EXERCISE: A verbatim copy is needed of the lines below from the one containing "You are a GUI" up to and including the one containing "This screenshot has width=800, height=539.", excluding pictures.

Stored records

------------------------------------------------------------------------

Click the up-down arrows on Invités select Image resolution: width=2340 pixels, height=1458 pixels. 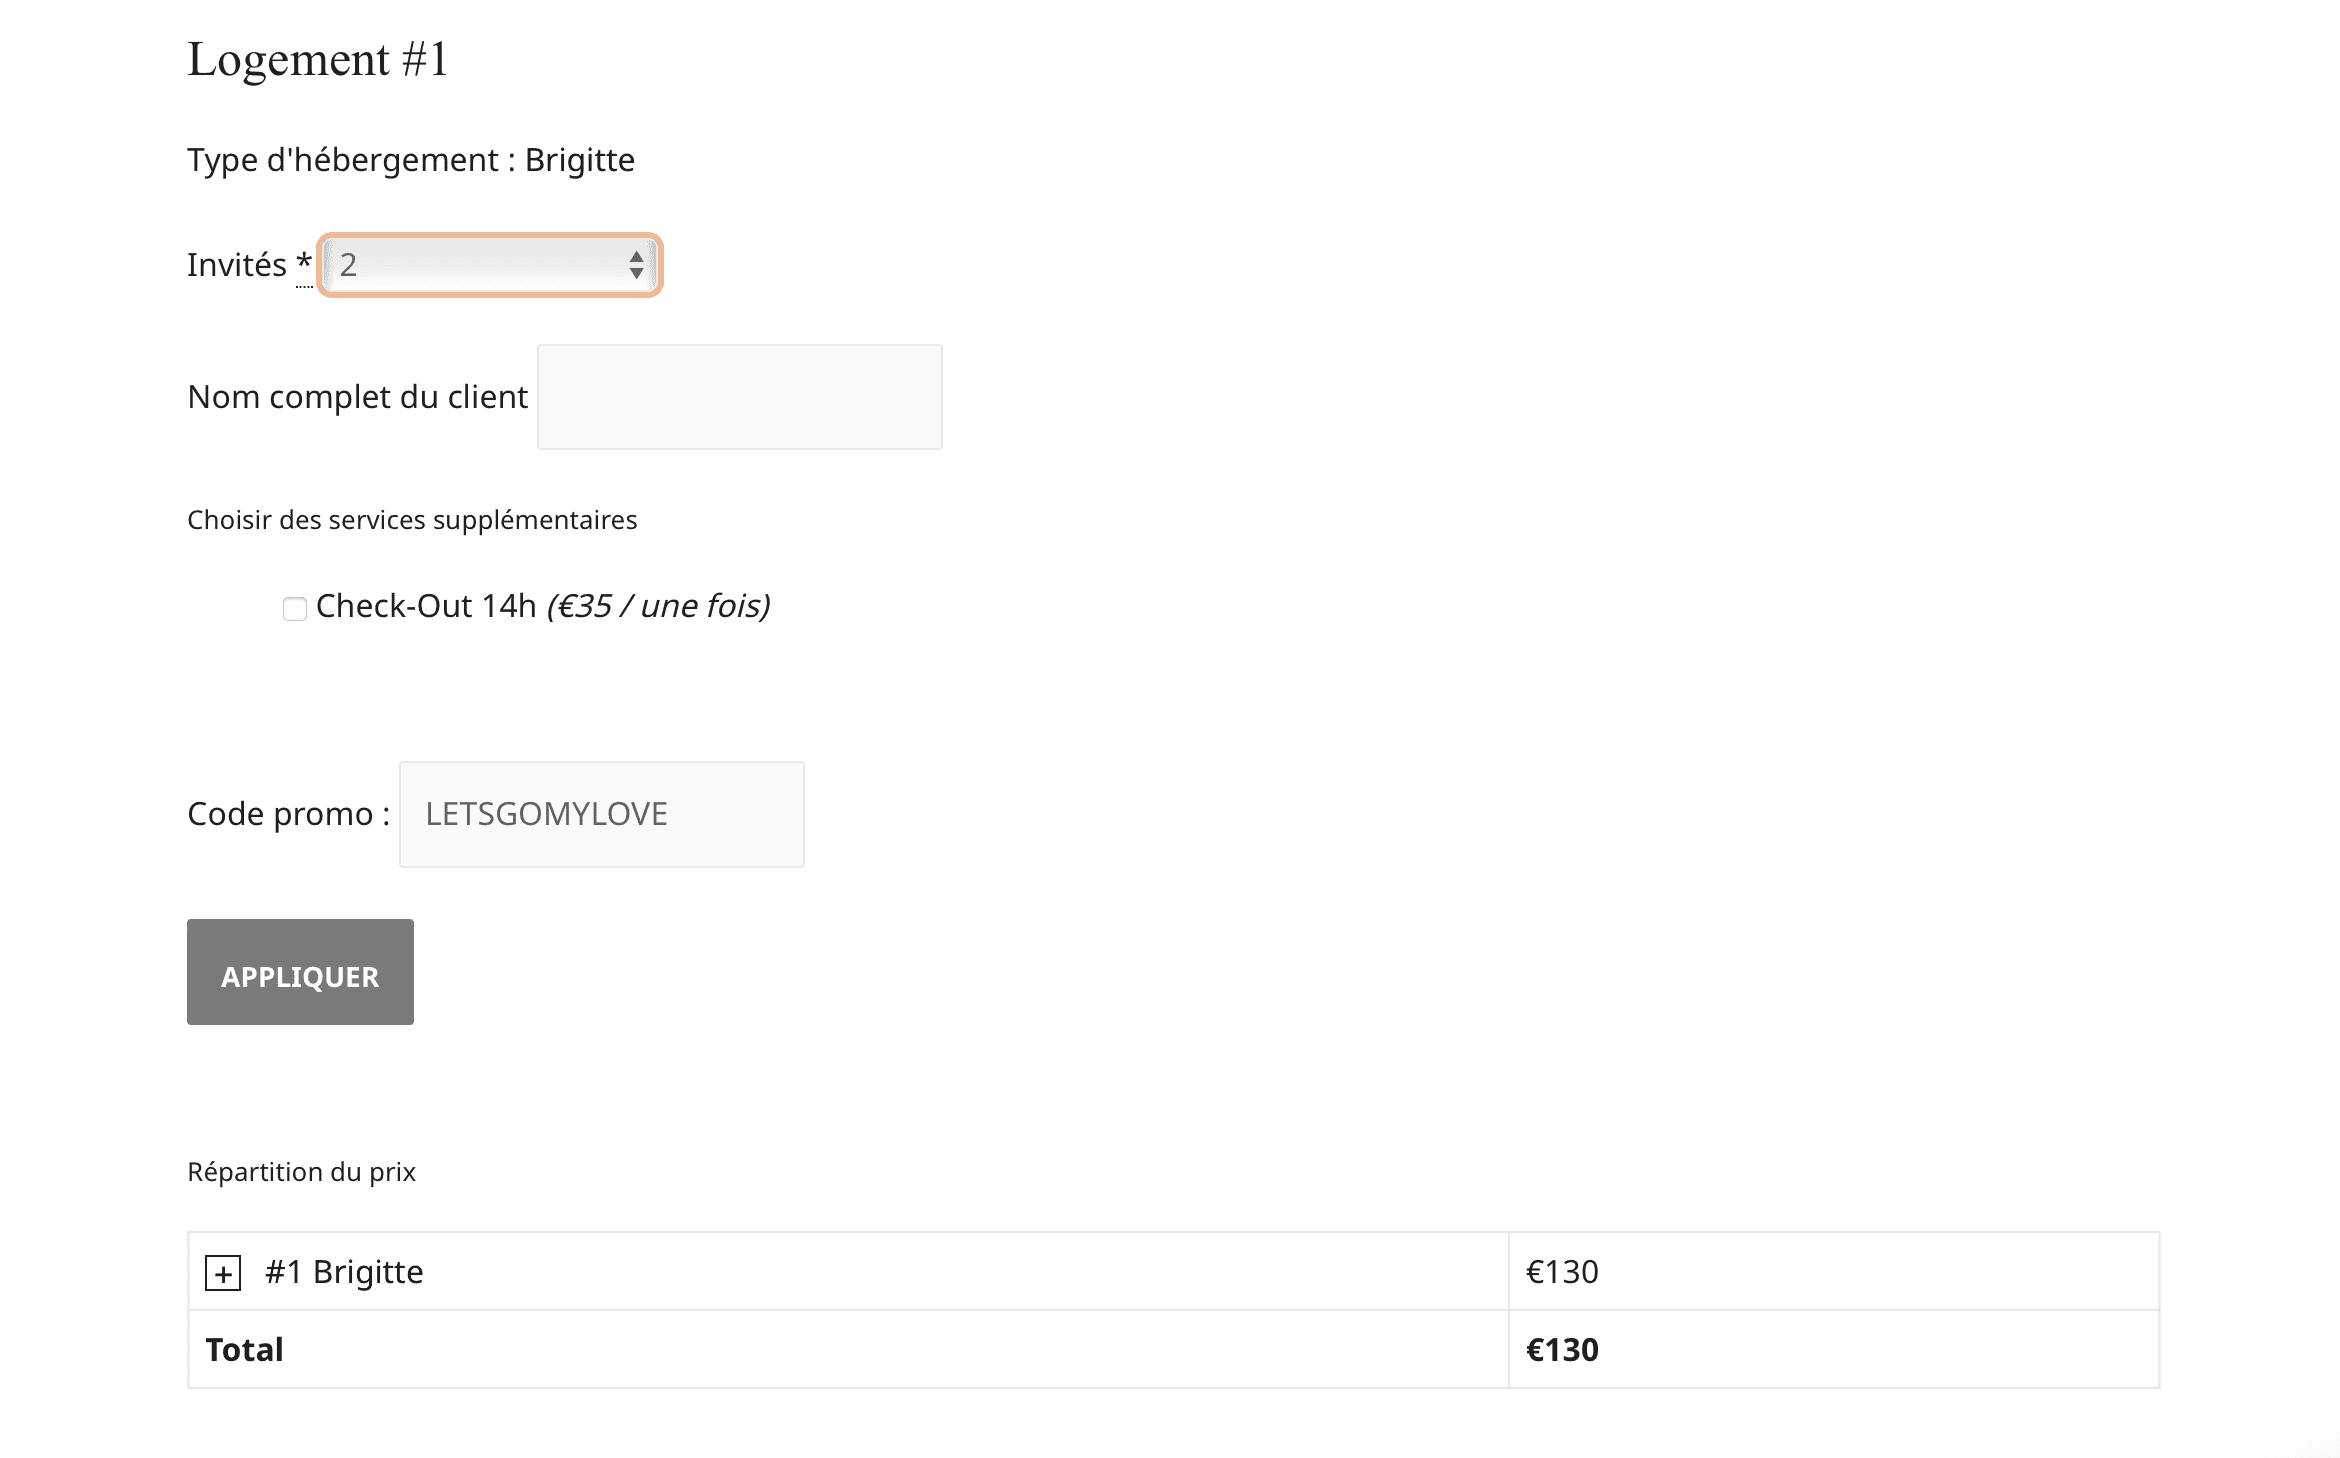(636, 265)
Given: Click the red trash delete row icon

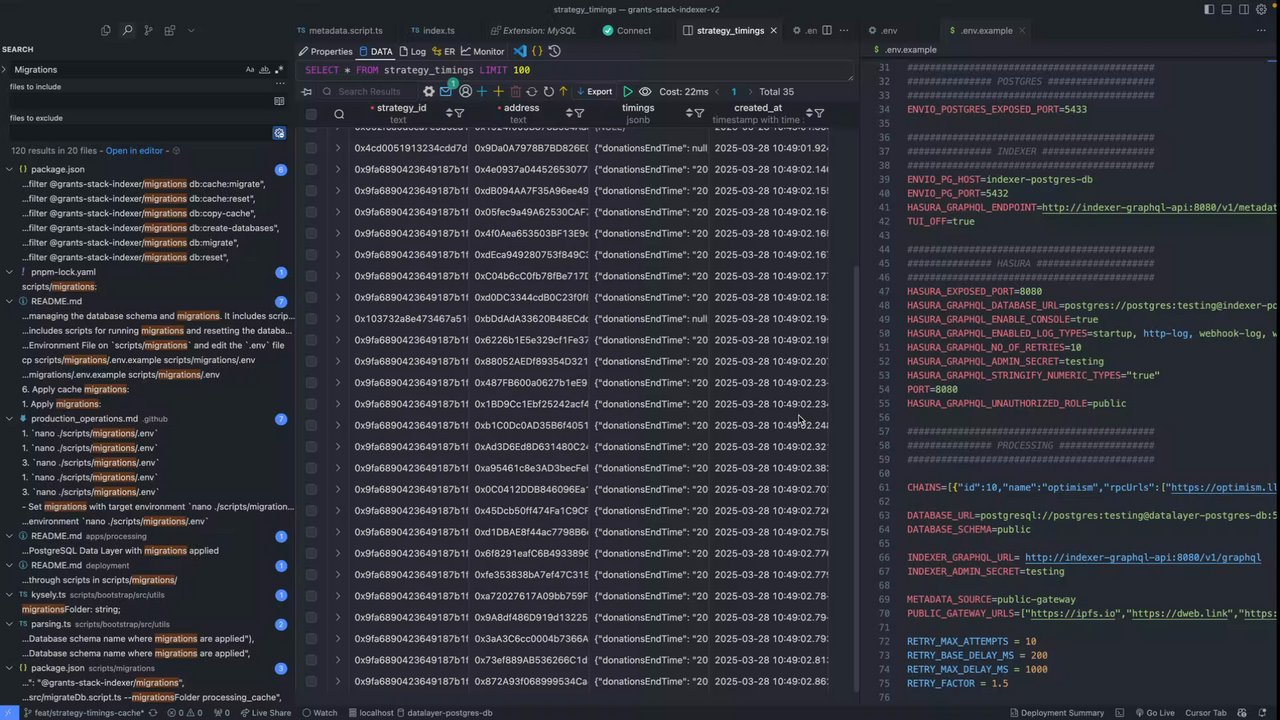Looking at the screenshot, I should 515,91.
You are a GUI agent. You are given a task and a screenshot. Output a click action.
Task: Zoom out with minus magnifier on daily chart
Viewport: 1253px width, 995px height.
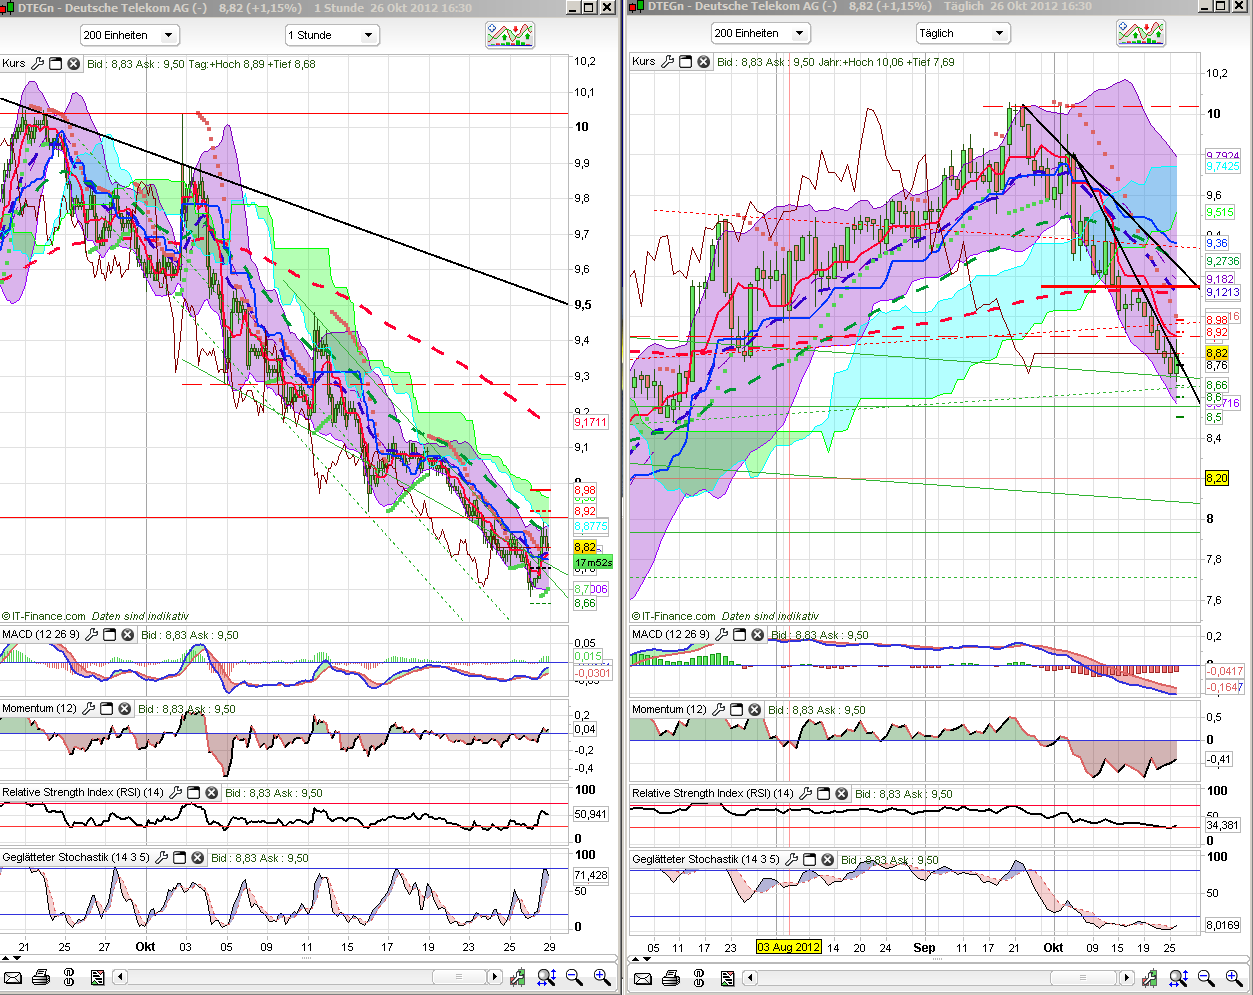(x=1206, y=978)
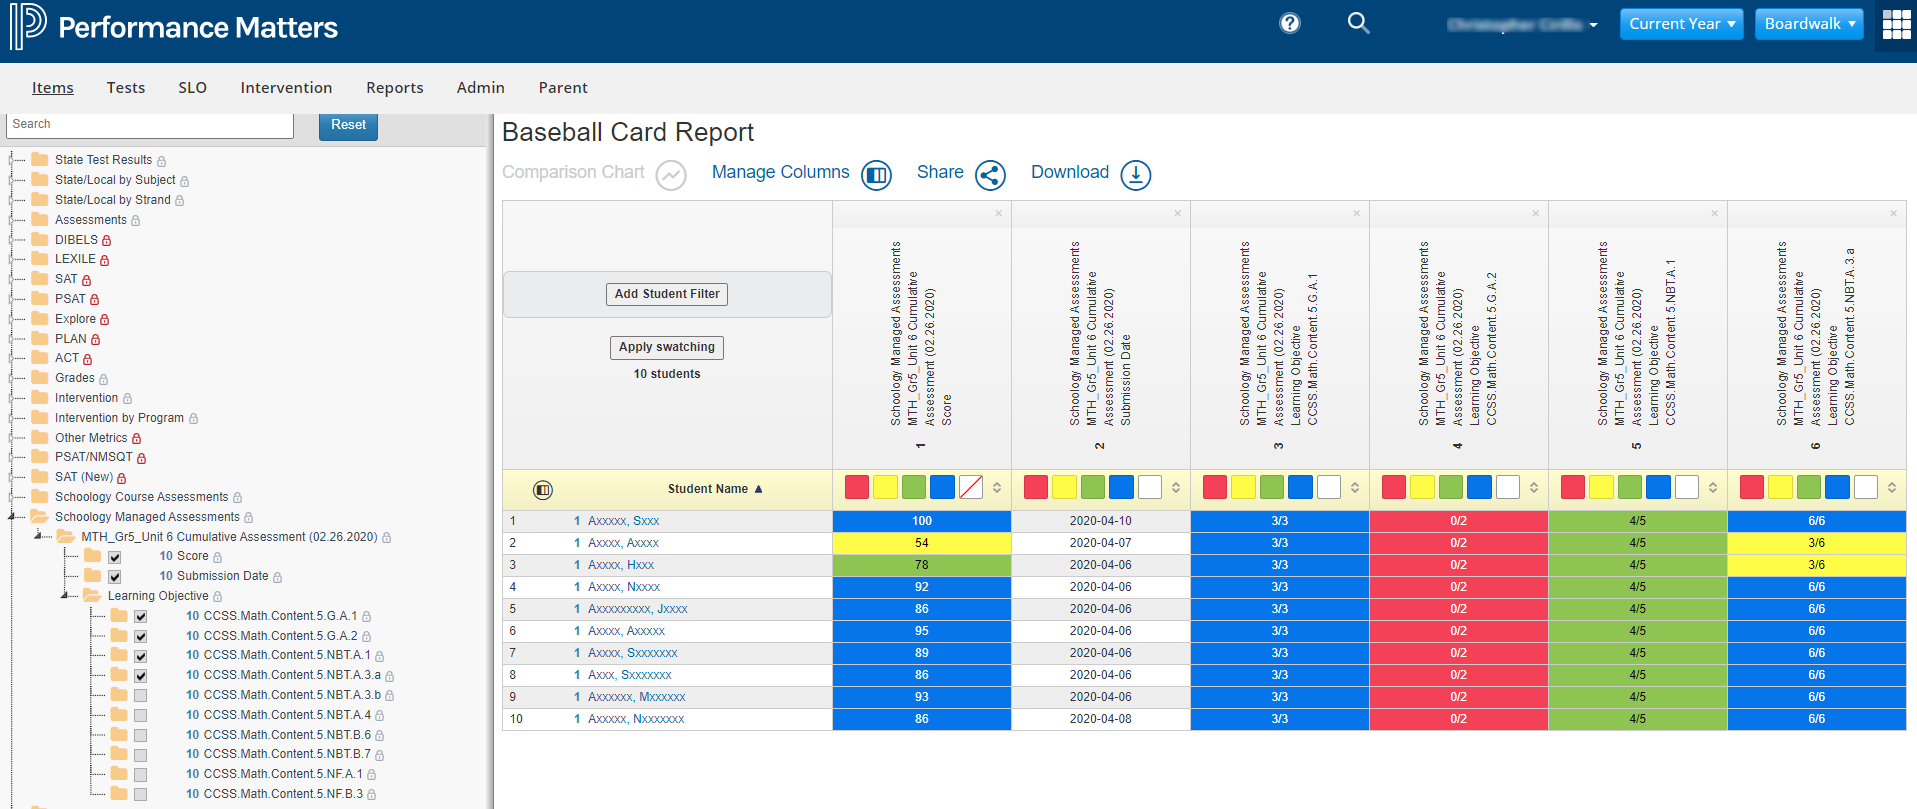Click the Add Student Filter button
Viewport: 1917px width, 809px height.
tap(667, 294)
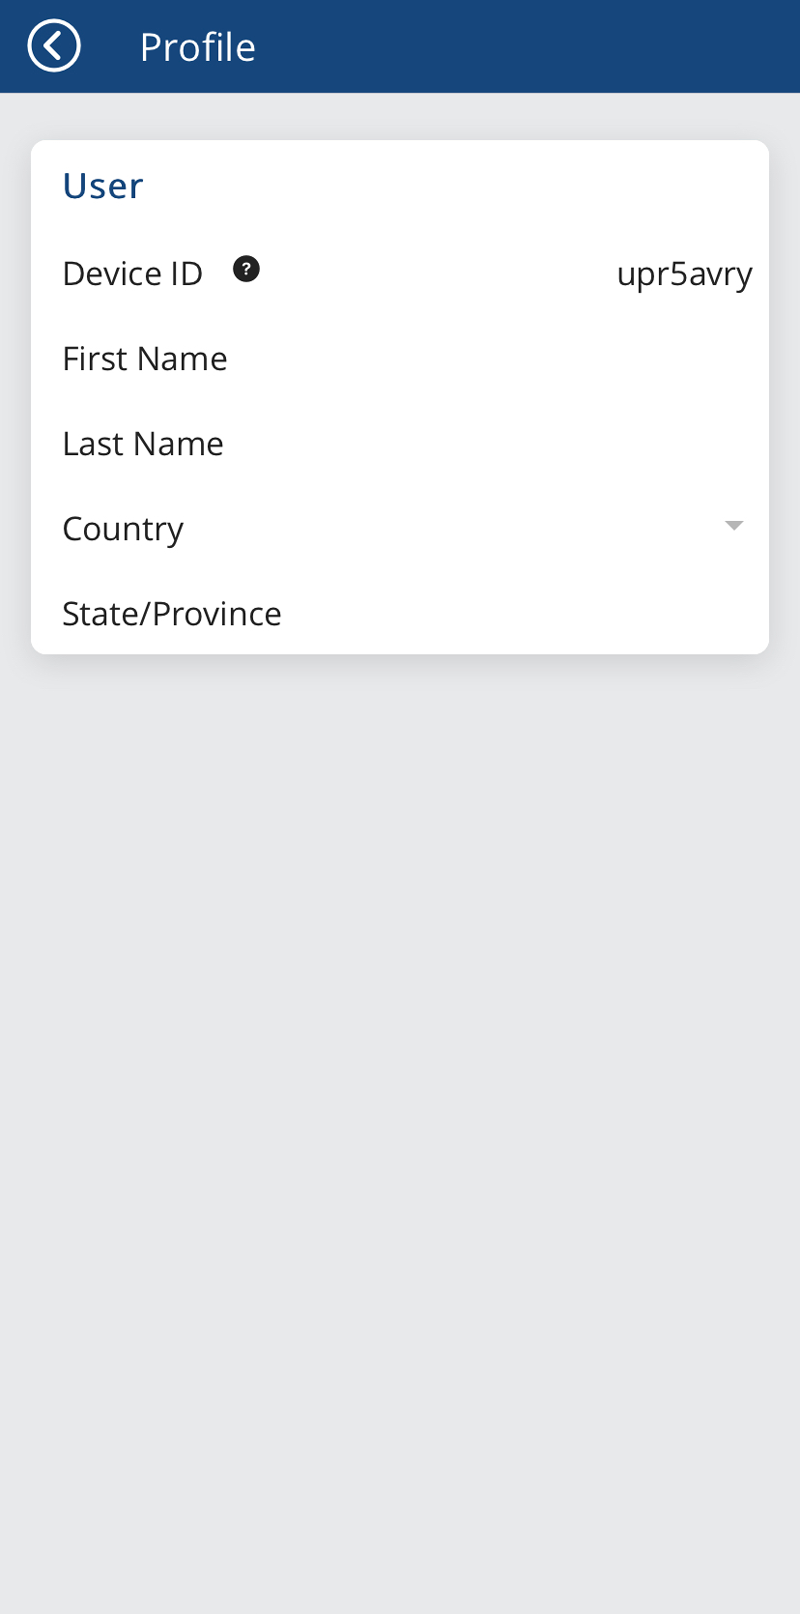Focus the Last Name input field
The height and width of the screenshot is (1614, 800).
[400, 443]
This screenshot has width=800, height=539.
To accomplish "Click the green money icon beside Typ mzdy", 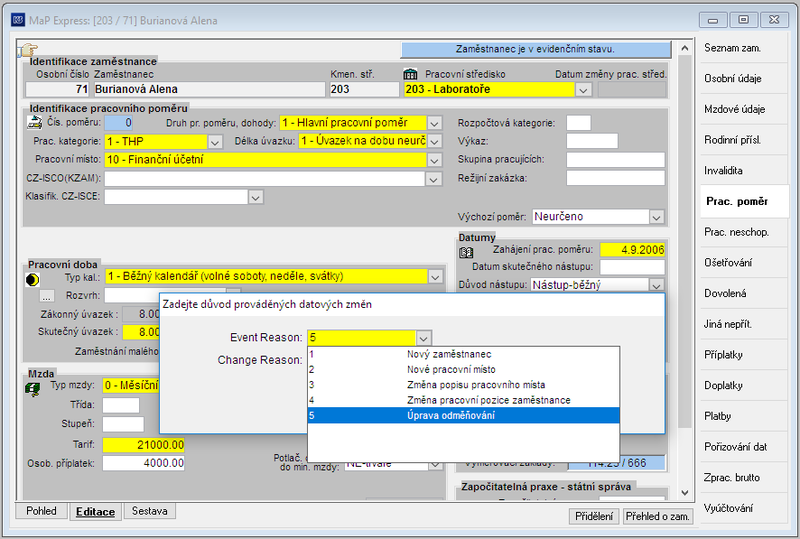I will click(33, 389).
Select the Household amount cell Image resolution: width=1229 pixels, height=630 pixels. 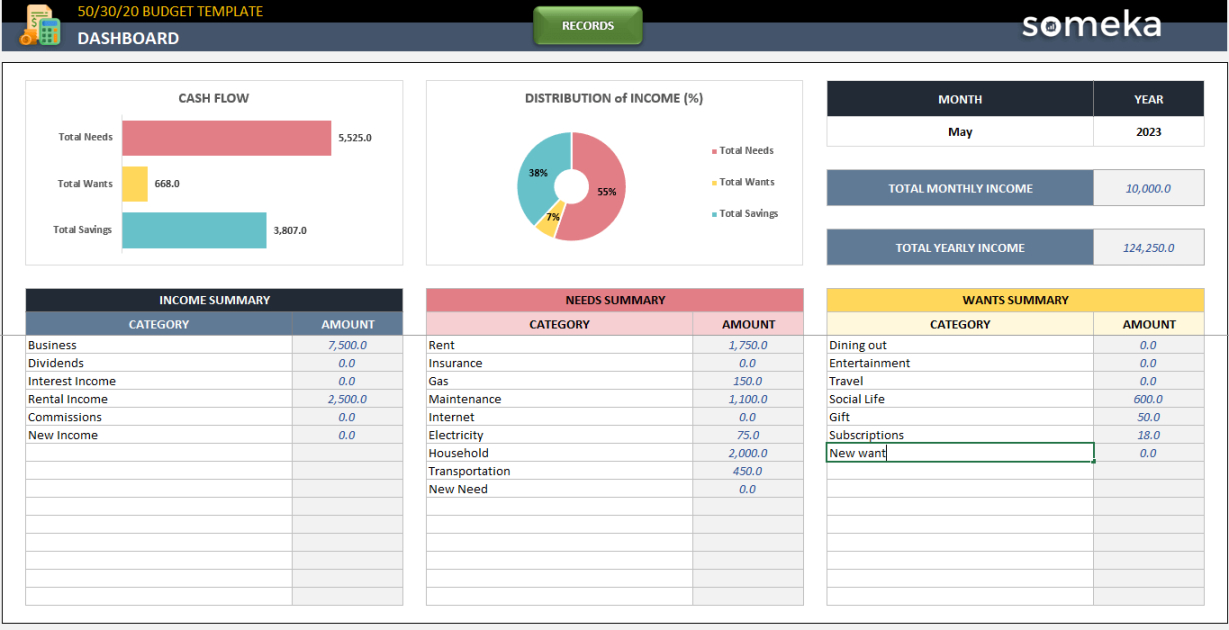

------------------------------------------------------------------------

WRITTEN ANSWER:
You are a GUI agent. You are given a task and a screenshot. Output a click action.
Task: Zoom out with minus magnifier on daily chart
Viewport: 1253px width, 995px height.
(x=1206, y=978)
Click the Add Student Filter button
Viewport: 1917px width, 809px height.
tap(667, 294)
Focus the Last Name input field
The height and width of the screenshot is (1614, 800).
[400, 443]
This screenshot has width=800, height=539.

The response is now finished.